[START Document passage]

MT Lunch Seminar (LTI, CMU)

Tuesday, May 13, 2008

Statistical Transfer MT Systems for French and German

Speaker: Greg Hanneman

Date: Tuesday, May 13, at noon
Location: Wean Hall 4623

Title: Statistical Transfer MT Systems for French and German

Abstract: The AVENUE research group's statistical transfer system is a general framework for creating hybrid machine translation systems. It uses two main resources: a weighted synchronous context-free grammar, and a probabilistic bilingual lexicon of syntax-based word- and phrase-level translations. Over the last six months, we have developed new methods for extracting these resources automatically from parsed and word-aligned parallel corpora. In this talk, I will describe the resource-extraction process as it was applied to new French--English and German--English systems for the upcoming ACL workshop on statistical machine translation. Preliminary evaluation results --- both automatic and human-assessed --- will also be reviewed.

Tuesday, April 22, 2008

Simulating Sentence Pairs Sampling Process via Source and Target Language Models

Speaker: Ngyuen Bach

Abstract: In a traditional word alignment process, each sentence pair is equally assigned an occurrence number, which is normalized during the training to produce the empirical probability. However, some sentences could be more valuable, reliable and appropriate than others. These sentences should therefore have a higher weight in the training. To solve this problem, we explored methods of resampling sentence pairs. We investigated three sets of features: sentence pair confidence (/sc/), genre-dependent sentence pair confidence (/gdsc/) and sentence-dependent phrase alignment confidence (/sdpc/) scores. These features were calculated over an entire training corpus and could easily be integrated into the phrase-based machine translation system.

Wednesday, March 19, 2008

Communicating Unknown Words in Machine Translation

Speaker: Matthias Eck

Title: Communicating Unknown Words in Machine Translation

Abstract:
Unknown words are a major problem for every machine translation system. Regular evaluations and demos do not always show this very well, but in actual communication the lack of specialty vocabulary and named entity translations can seriously affect the communication ability.

[END Document passage]
[START Input data]

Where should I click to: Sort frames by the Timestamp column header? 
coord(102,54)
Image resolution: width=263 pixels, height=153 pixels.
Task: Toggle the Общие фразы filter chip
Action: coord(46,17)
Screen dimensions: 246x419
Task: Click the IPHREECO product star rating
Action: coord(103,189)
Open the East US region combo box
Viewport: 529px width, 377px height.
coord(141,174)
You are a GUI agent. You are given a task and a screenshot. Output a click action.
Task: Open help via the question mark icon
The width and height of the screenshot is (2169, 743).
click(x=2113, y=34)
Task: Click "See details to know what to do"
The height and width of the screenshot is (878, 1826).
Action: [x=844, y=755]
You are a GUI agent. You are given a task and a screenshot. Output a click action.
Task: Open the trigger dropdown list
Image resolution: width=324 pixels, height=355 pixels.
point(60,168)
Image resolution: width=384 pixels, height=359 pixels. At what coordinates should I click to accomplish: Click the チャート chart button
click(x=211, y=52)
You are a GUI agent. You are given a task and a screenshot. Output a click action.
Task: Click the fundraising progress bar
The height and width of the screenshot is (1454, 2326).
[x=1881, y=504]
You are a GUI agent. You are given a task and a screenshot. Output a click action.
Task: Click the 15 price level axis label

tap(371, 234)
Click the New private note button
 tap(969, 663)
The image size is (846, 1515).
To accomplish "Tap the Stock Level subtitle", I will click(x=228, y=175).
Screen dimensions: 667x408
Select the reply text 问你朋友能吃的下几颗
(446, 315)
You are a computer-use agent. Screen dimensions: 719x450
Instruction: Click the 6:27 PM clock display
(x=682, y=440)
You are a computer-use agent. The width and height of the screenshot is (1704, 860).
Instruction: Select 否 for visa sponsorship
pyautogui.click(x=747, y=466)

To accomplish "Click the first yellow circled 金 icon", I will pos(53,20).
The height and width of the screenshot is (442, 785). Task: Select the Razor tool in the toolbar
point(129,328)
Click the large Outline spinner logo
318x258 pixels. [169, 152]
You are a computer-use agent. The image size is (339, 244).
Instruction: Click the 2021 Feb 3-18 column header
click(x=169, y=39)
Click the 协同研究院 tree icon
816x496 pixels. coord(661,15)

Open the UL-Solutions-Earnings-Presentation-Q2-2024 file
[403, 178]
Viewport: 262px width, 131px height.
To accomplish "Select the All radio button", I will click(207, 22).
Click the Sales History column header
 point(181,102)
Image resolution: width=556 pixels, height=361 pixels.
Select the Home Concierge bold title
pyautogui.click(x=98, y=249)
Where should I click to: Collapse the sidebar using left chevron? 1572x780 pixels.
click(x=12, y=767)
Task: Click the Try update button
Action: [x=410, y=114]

[END Input data]

Written task A =>
Reproduce the seminar page between "Title: Statistical Transfer" and "also be reviewed.", inclusive, substituting "dictionary" for "lexicon".
Written task B =>
Express the listing between the lines holding "Image resolution: width=384" and "point(181,102)", inclusive, as a Markdown table with the columns Row and Line, numbering each row and omitting blank lines.
The seminar page and the listing are independent of each other.

Complete output A =>
Title: Statistical Transfer MT Systems for French and German

Abstract: The AVENUE research group's statistical transfer system is a general framework for creating hybrid machine translation systems. It uses two main resources: a weighted synchronous context-free grammar, and a probabilistic bilingual dictionary of syntax-based word- and phrase-level translations. Over the last six months, we have developed new methods for extracting these resources automatically from parsed and word-aligned parallel corpora. In this talk, I will describe the resource-extraction process as it was applied to new French--English and German--English systems for the upcoming ACL workshop on statistical machine translation. Preliminary evaluation results --- both automatic and human-assessed --- will also be reviewed.

Complete output B =>
| Row | Line |
|---|---|
| 1 | Image resolution: width=384 pixels, height=359 pixels. At what coordinates should I click to accomplish: Click the チャート chart button |
| 2 | click(x=211, y=52) |
| 3 | You are a GUI agent. You are given a task and a screenshot. Output a click action. |
| 4 | Task: Click the fundraising progress bar |
| 5 | The height and width of the screenshot is (1454, 2326). |
| 6 | [x=1881, y=504] |
| 7 | You are a GUI agent. You are given a task and a screenshot. Output a click action. |
| 8 | Task: Click the 15 price level axis label |
| 9 | tap(371, 234) |
| 10 | Click the New private note button |
| 11 |  tap(969, 663) |
| 12 | The image size is (846, 1515). |
| 13 | To accomplish "Tap the Stock Level subtitle", I will click(x=228, y=175). |
| 14 | Screen dimensions: 667x408 |
| 15 | Select the reply text 问你朋友能吃的下几颗 |
| 16 | (446, 315) |
| 17 | You are a computer-use agent. Screen dimensions: 719x450 |
| 18 | Instruction: Click the 6:27 PM clock display |
| 19 | (x=682, y=440) |
| 20 | You are a computer-use agent. The width and height of the screenshot is (1704, 860). |
| 21 | Instruction: Select 否 for visa sponsorship |
| 22 | pyautogui.click(x=747, y=466) |
| 23 | To accomplish "Click the first yellow circled 金 icon", I will pos(53,20). |
| 24 | The height and width of the screenshot is (442, 785). Task: Select the Razor tool in the toolbar |
| 25 | point(129,328) |
| 26 | Click the large Outline spinner logo |
| 27 | 318x258 pixels. [169, 152] |
| 28 | You are a computer-use agent. The image size is (339, 244). |
| 29 | Instruction: Click the 2021 Feb 3-18 column header |
| 30 | click(x=169, y=39) |
| 31 | Click the 协同研究院 tree icon |
| 32 | 816x496 pixels. coord(661,15) |
| 33 | Open the UL-Solutions-Earnings-Presentation-Q2-2024 file |
| 34 | [403, 178] |
| 35 | Viewport: 262px width, 131px height. |
| 36 | To accomplish "Select the All radio button", I will click(207, 22). |
| 37 | Click the Sales History column header |
| 38 |  point(181,102) |